I’ve seen complaints that we appear to be on a mission to smear Edward Snowden with some of the stories we’ve shared and questions we’ve asked — questions we still don’t have answers to — but I have to say that nothing we’ve shared here before even remotely compares to what Ars Technica published today which could very well be the final nail in the coffin. And in my own defense, my interest is in establishing what is true, not merely what is fact.
Thus far we only had vague implications that Snowden was supportive of Ron Paul and evidence that he donated to Paul’s 2012 campaign, but thanks to the detective work of Ars Technica, we now know his devotion goes far beyond that.
After arriving in Switzerland and implying that most Swiss males ‘look gay,’ he later went on to detail his love of the Gold Standard and Ron Paul, his hatred of Ben Bernanke, his fondness of short-selling stocks, his admiration for John McCain, and — more importantly — his views that leakers like himself should be “shot in the balls.”

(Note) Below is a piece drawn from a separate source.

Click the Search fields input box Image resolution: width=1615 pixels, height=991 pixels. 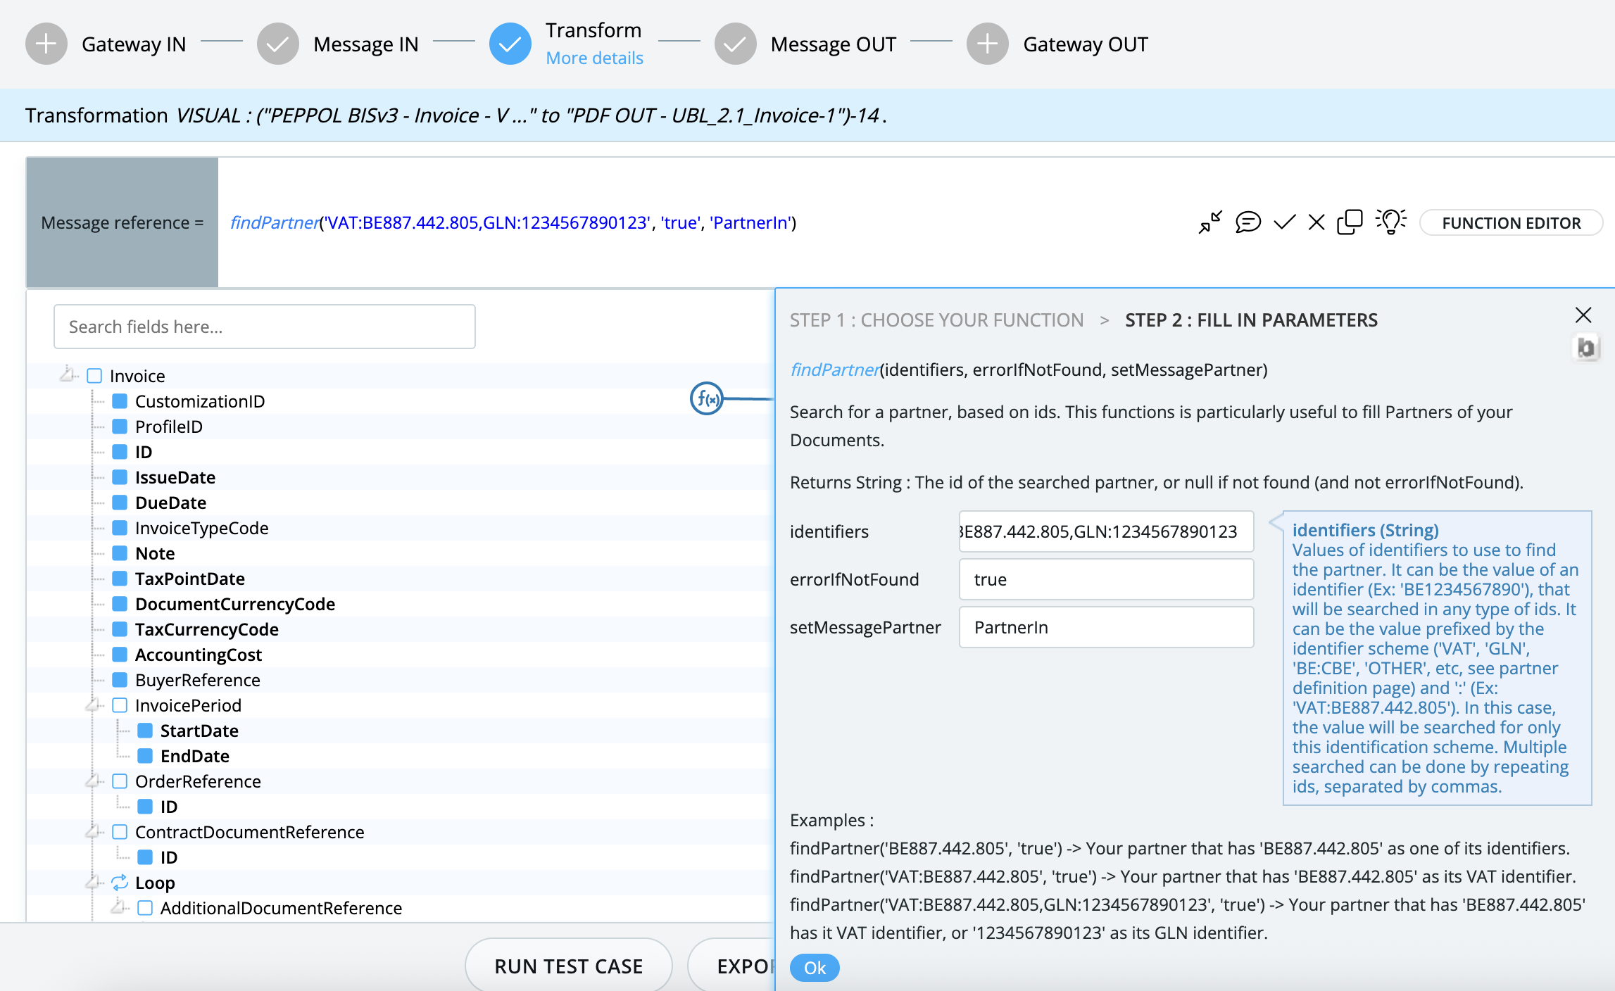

In the months following the 2008 election, he discussed his embrace of a return to the gold standard and his admiration of its highest-profile champion.
In his more hyperbolic moments, Snowden spoke about the fall of the dollar in near-apocalyptic terms. “It seems like the USD and GBP are both likely to go the way of the zimbabwe dollar,” he suggested in March 2009. “Especially with that cockbag bernanke deciding to magically print 1.2T more dollars.”
On the 2009 election
During the election, Snowden suggested he could support Obama if he were somehow to join forces with his opponent, John McCain. Snowden saw McCain as an “excellent leader” and “a guy with real values,” unlike Bush. But he wasn’t dreading an Obama presidency. “We need an idealist first and foremost,” he wrote. “Hillary Clinton, I think, would be a pox on the country.”
Once Obama took office, Snowden groaned about his policies with increasing frequency. Fears that Obama might revive an assault weapons ban didn’t sit well with him as a defender of the Second Amendment. Another sticking point was social security.
And on shooting leakers “in the balls”
Livid about the across-the-board defense cuts that were planned under Obama, Snowden acidly joked that “[m]aybe we could just outsource our defense needs to india.”
Worse yet, during a remarkable January 2009 chat, Snowden wrote that Obama had “appointed a fucking politician to run the CIA.” In that same conversation, he vented his rage over reading a New York Times article about US actions in Iran, which was based on confidential leaks.
I don’t agree with Snowden. I don’t believe leakers should be “shot in the balls,” but I do believe they should be prosecuted if they have broken the law. A whistleblower who has revealed criminal activity would and should be protected from prosecution, however Snowden is not a whistleblower because he did not reveal anything illegal.
Joe Mullin writing for Ars Technica can only speculate on what happened between 2009 and 2013 that transformed Snowden into who he is today, but I’m willing to take a stab at it myself.
Here’s what happened in 2009
And here’s what happened in 2012
Our own MrBrink would tell you that I speculated (admittedly with more colorful language) that these two events are what transformed Snowden into the person he is today, but the evidence to support that hypothesis is now stronger than ever.
I myself have changed a great deal since 2009, but whereas I was less trusting of government during the Bush years and have become more trusting today, Snowden followed an opposing path on which his trust of government has diminished since President Bush left office.
Bush destroyed nearly everyone’s trust in government, Left and Right, but apparently that wasn’t the case for Snowden. The blame for his disillusionment can be placed at the feet of the nation’s first black president. A man who Snowden admittedly did not vote for.
For the purposes of discussing the substance, what little there is, of what Edward Snowden leaked, his political views do not matter, but the lionization and political idolization of him by certain characters on the Left has now gone beyond annoying to embarrassing.
Not surprisingly, those who naively declared that they would “Stand with Rand,” can also be counted among those who would stand with Snowden. And, lo and behold, we found out days later that Rand Paul would be okay with using a drone to take out a petty liquor store thief.
Now that we know that the NSA did not have sweeping direct-access to Americans’ data all times and that a court order is required to proceed with surveillance of foreign suspects, and now that we know Edward Snowden is a false idol, my hope is that we (or more importantly the liberal sphere of the fourth estate) can refocus on things that really matter such as climate change, immigration reform, and the impending assault on voting rights.